[Task prompt] Give the entries again in full. Nothing may be altered.

Exercise data Block Start

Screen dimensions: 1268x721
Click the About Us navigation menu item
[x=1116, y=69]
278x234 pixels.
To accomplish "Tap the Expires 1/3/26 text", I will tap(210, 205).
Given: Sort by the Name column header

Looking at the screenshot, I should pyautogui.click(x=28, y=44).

Exercise data Block End

[Answer section]
Screen dimensions: 1268x721
Click the About Us navigation menu item
[x=1116, y=69]
278x234 pixels.
To accomplish "Tap the Expires 1/3/26 text", I will tap(210, 205).
Given: Sort by the Name column header

Looking at the screenshot, I should pyautogui.click(x=28, y=44).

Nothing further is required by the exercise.